==== Given entries ====
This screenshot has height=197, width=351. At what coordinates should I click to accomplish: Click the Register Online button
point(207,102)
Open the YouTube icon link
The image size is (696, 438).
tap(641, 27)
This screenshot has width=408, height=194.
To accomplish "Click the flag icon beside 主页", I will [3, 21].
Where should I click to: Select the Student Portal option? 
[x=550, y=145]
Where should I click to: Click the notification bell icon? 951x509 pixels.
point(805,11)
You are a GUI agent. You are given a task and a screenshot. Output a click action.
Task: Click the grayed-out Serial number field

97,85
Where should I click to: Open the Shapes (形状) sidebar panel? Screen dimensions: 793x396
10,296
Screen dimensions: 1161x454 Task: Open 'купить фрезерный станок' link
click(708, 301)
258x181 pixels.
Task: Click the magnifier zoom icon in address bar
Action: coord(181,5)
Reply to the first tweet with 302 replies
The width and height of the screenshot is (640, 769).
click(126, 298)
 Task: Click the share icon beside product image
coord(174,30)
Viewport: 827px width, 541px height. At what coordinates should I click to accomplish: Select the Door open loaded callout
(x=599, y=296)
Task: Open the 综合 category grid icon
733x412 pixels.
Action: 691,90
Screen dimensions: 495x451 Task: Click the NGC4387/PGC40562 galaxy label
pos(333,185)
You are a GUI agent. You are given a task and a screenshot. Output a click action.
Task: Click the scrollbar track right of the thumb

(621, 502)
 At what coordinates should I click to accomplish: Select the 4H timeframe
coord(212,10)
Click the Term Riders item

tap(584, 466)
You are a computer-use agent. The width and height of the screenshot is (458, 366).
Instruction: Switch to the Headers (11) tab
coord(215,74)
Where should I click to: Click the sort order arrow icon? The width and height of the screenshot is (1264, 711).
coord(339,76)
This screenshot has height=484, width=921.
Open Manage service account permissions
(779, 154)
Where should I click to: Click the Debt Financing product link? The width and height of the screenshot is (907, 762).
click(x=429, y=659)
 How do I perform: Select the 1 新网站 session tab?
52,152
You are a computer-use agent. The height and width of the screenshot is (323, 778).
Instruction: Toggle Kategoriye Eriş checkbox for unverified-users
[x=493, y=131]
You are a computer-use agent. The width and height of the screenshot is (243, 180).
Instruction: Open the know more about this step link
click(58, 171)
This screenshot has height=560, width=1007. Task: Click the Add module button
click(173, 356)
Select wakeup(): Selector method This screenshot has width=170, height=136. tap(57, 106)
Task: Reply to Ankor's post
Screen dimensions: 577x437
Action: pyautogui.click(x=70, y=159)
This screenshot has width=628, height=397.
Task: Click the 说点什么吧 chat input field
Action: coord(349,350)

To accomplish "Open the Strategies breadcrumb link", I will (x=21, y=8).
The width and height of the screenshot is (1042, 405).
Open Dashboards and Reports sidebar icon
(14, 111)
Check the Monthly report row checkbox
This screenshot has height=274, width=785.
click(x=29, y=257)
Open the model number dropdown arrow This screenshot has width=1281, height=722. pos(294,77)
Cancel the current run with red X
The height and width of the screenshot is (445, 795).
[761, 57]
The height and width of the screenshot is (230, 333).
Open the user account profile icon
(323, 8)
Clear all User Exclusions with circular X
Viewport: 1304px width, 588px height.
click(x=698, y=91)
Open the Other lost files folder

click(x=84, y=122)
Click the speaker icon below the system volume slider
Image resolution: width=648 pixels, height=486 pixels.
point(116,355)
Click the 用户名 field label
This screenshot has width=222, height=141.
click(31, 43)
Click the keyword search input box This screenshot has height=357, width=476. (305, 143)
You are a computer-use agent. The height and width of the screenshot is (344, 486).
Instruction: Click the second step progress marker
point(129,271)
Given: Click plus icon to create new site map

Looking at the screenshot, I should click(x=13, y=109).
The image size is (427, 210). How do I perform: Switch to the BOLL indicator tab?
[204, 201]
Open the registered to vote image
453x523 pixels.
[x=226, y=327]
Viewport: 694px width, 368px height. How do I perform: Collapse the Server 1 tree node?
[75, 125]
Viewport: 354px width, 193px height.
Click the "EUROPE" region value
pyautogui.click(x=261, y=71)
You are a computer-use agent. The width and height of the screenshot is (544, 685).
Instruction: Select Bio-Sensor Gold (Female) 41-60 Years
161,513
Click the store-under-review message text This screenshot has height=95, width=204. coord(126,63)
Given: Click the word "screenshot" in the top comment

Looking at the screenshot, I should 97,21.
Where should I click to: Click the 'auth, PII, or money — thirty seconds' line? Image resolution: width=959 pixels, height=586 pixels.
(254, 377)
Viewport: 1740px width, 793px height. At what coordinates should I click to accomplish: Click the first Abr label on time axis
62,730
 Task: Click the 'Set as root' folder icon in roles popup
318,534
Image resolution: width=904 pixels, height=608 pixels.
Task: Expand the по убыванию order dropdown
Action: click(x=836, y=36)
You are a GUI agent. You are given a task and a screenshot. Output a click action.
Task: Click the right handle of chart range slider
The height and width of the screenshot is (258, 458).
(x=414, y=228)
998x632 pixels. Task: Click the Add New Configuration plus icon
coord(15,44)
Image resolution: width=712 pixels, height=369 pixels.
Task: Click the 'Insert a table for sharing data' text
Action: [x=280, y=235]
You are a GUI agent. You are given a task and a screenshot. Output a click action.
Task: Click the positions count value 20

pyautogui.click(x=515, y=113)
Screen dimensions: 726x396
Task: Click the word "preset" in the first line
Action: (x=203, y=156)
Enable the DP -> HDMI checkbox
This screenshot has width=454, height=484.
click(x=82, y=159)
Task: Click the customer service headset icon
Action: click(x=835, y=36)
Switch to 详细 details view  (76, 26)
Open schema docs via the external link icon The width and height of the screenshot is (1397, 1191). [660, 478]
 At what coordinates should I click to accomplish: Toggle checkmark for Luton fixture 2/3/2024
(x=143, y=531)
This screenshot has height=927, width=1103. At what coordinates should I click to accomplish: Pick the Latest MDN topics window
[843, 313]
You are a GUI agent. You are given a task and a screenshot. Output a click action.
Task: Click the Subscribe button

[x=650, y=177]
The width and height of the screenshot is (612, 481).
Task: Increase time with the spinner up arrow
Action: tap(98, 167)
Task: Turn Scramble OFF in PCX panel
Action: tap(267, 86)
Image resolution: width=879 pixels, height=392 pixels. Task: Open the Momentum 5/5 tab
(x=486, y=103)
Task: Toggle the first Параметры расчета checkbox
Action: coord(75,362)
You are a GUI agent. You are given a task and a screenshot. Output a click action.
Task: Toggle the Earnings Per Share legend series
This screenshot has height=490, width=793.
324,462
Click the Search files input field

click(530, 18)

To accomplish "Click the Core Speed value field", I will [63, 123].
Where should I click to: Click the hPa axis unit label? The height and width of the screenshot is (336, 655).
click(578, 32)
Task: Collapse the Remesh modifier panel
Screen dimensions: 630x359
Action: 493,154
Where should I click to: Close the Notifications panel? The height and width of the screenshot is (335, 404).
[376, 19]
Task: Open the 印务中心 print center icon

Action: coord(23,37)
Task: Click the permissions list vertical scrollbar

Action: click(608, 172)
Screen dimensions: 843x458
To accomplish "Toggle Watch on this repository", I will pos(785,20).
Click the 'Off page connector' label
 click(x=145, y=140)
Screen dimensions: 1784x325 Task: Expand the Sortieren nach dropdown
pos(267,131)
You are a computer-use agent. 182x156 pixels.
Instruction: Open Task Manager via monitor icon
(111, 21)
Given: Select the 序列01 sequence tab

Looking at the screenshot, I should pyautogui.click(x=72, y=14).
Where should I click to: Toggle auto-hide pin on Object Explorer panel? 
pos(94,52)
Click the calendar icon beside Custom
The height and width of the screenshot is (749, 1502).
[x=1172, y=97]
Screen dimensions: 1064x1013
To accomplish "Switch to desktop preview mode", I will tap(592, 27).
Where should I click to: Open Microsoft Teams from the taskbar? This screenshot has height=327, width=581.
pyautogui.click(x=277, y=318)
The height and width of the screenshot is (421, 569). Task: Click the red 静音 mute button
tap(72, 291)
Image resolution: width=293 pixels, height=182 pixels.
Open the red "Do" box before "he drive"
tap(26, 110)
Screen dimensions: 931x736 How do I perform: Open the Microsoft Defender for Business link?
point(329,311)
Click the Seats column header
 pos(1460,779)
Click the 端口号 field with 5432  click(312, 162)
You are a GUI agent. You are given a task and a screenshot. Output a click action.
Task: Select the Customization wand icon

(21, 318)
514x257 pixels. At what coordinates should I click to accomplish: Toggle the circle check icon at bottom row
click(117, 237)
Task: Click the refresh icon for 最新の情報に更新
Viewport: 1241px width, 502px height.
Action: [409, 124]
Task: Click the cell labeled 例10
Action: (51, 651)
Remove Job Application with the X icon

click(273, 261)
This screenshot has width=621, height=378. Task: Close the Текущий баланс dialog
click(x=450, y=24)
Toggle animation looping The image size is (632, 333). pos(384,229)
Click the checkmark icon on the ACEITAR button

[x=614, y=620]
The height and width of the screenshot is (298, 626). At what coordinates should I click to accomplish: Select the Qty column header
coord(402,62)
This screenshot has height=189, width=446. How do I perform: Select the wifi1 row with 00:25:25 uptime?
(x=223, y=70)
====
Problem description: Only the lines containing the word "Reply" should be returned from the data above.

Final answer:
Reply to the first tweet with 302 replies
Task: Reply to Ankor's post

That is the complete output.